Although there is some logic behind the mistrust of paper currencies at a time when many central banks (notably the US and the UK) are increasingly printing currency to boost growth, it is not clear why the dollar should be singled out. The US economy has grown faster than Europe, the UK or Japan for three out of the past four years and is forecast to grow at twice their rate in 2010. Growth in emerging economies such as China is more vigorous, raising questions about why the Chinese authorities do not permit their currency to rise against the dollar.
However, relative economic performance seems a poor reason to be selling the dollar against the currencies of the mature economic regions. The UK economy faces an awkward transition from growth driven by government spending and consumer debt accumulation, suggesting that the currency will need to stay competitive to turbo-charge the manufacturing sector.
Sterling is some 15% lower than its level in early 2008, but has bounced 15% since its lows in early 2009. The euro is trading within 5% of its all-time high against the dollar, yet the Eurozone is expected to grow at barely 1% in 2010, while the yen is trading at its highest level against the dollar for 15 years, at a time when its economy is among the weakest of the developed world and deflation is rife.

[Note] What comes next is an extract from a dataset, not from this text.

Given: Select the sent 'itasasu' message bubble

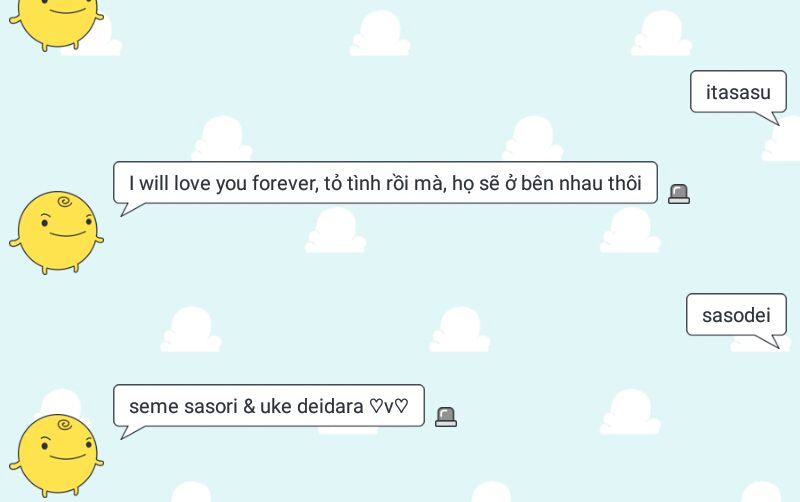Looking at the screenshot, I should pos(738,92).
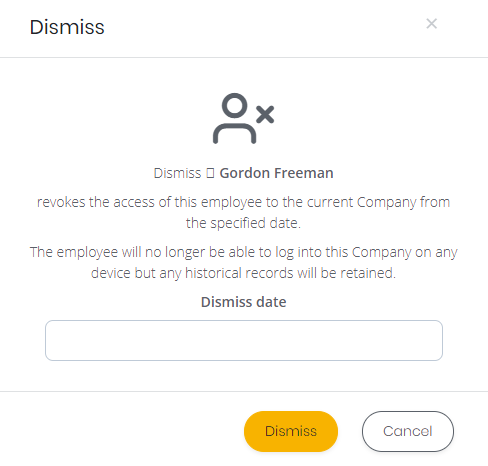This screenshot has height=466, width=488.
Task: Click the square glyph before Gordon Freeman
Action: tap(210, 173)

Given this litany of economic mediocrity, the case for buying the dollar looks stronger than the argument for further weakness.
The missing ingredient is confidence that the US government is willing to act on its verbal assurances that it wants a strong (or at least stable) currency. The perception is that, when its economy is weak, the US is quite happy to use dollar weakness as a springboard. This has periodically carried it to cheap levels in the past, from which it has subsequently recovered. If the US hits the market's forecast of 2.5% growth in 2010, while other G7 economies deliver only half that, it might not take much for sentiment to change.
We should not be surprised if currency markets deliver a shock to the system in coming months. If this includes the Chinese allowing their currency to appreciate, it would help in rebalancing global growth from the indebted West towards the savings-rich East and make the current economic recovery look more sustainable.